Recep Tayyip Bey “karşılığında hiçbir şey vermedik,
ıspatlamayan şerefsizdir” dedi. Yardımcısı Bekir Bey, “biz karşılığında bir şey
vermedik” dedi. Bütün yandaşlar koro halinde “yaşasııın vermemişiz” diye hergün
sevinç çığlığı atıyor.
“Tamam da, nasıl yani?” diyecek olduğunda pensilvanyasından tutun bilimsel kariyer yapmış prof.larına kadar hep bir ağızdan “sulh, barış, umut” üzerine ayet, hadis ne bulurlarsa okuyorlar…
LÜTFEN BİRİLERİ BENİ AYDINLATSIN:
1. Otuz yıldır silahlı olarak eylem yapmış, bir çok insanı öldürmüş ve kendi içinden de birçok insanı ölmüş bir terör örgütü (ki bunların BARIŞ mantıklarına bakarsanız meğer bir milletin temsilcisi, bir devlet yapılanması imiş) neden ve nasıl silahlarını bırakıp gitmeye ikna oldu?
2. Nedir yani, Marksist bir yapılanma olarak eylemlerine başlayan bu örgüte iki ayet, bir hadis okudunuz ve onlar da ikna mı oldu? Eğer böyle ise Apo kendi davasına ihanet etmiş bir hain sayılmaz mı?

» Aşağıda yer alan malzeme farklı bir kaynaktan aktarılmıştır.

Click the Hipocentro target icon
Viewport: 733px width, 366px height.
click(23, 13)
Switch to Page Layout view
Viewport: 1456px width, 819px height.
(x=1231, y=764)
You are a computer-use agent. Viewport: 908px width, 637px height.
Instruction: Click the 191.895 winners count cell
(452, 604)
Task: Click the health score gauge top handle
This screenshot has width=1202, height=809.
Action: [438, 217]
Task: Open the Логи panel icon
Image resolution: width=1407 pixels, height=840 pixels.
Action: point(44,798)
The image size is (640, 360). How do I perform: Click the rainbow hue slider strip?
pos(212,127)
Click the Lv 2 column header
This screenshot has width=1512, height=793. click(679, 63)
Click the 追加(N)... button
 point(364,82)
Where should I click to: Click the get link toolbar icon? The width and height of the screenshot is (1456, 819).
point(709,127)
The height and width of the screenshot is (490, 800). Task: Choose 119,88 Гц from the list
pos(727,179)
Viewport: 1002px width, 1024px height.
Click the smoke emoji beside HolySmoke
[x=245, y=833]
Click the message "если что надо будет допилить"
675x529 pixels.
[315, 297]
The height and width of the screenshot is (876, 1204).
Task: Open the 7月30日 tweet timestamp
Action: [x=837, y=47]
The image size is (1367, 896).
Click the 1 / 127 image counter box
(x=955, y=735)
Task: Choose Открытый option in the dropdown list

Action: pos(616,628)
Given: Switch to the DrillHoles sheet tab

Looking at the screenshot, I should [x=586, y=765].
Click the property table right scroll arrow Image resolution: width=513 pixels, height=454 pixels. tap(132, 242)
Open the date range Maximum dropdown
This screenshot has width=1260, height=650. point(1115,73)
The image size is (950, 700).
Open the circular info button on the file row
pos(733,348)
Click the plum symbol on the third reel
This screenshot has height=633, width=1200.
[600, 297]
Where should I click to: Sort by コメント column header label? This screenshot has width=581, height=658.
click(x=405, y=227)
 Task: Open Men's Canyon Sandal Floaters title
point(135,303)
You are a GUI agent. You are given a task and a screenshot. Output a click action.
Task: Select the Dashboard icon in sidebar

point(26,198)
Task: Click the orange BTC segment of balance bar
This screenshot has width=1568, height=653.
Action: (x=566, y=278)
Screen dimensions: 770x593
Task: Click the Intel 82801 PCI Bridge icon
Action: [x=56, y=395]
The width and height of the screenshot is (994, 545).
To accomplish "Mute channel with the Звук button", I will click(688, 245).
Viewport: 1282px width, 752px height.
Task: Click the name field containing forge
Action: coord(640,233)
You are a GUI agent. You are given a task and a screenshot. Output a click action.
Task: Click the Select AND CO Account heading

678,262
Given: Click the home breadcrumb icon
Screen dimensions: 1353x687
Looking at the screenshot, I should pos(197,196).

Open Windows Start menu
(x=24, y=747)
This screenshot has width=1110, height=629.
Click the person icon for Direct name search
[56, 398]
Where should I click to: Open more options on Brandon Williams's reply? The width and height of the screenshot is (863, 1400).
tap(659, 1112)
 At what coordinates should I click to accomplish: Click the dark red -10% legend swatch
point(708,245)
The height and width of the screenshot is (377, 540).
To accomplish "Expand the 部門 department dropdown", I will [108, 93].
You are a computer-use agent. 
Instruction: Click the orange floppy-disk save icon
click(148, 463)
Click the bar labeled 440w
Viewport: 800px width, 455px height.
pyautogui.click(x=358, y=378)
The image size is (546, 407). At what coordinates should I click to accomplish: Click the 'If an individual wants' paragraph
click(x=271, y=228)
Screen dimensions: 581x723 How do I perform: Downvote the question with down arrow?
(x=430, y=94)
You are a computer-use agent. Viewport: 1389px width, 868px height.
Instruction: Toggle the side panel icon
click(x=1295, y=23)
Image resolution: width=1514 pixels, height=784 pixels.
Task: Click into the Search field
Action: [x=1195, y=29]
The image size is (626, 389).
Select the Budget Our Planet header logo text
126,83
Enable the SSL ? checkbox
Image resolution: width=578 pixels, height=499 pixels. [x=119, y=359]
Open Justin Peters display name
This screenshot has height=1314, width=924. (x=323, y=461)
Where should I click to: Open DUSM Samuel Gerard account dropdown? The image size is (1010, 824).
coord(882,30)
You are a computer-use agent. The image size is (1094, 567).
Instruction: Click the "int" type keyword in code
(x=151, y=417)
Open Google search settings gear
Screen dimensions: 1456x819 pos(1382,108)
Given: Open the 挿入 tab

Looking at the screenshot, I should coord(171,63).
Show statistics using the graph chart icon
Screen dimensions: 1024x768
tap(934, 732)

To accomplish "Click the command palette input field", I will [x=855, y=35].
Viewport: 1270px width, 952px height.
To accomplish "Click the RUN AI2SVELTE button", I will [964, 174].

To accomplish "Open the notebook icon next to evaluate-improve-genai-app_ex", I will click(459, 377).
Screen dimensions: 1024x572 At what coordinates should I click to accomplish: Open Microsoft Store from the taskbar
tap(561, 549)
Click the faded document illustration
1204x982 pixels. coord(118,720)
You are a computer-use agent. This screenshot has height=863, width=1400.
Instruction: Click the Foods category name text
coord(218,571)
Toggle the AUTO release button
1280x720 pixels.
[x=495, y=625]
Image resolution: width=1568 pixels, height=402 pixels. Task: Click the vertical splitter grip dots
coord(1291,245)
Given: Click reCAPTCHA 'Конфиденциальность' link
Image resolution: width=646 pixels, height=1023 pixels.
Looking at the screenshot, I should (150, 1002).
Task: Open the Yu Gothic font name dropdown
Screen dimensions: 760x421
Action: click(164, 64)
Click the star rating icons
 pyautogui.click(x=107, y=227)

3. Madem karşılığında hiçbir şey vermediniz neden toplumu ikna etmek üzere “âkil insanlar” elementi uydurdunuz? Madem bir şey yok, bizi ikna edecekleri şey nedir?
4. Madem hiçbir şey vermediniz “çözüm süreci” dediğiniz şey nedir? Ortada verilmiş bir şey yoksa zaten tamamlanmış bir süreç değil midir?
5. Âkil insanlar dediğiniz heyete başkan, başkan vekili ve sekreter unvanlı insanlar atamışsınız. Güzel bir örgütlenme şeklidir, lakin bunların masrafları nasıl karşılanacak? Örtülü ödenek dediğiniz paralar bizim vergilerimiz değil mi? Oradan karşılanmıyorsa nasıl karşılanıyor, yine “bir dost” mu karşılıyor?
6. Milliyetçiliği “öncelikle, ama öncelikle kendi milletinin bağımsızlığını, birliğini, dirliğini ve menfaatlerini kollamak, gözetmek” olarak bilirdik. Milliyetçiliği ayaklar altına alan biri nasıl oluyor da “milletim ne derse onu yaparım” diyebiliyor ve o adı bir türlü belli olmayan millet bunu hararetle alkışlıyor?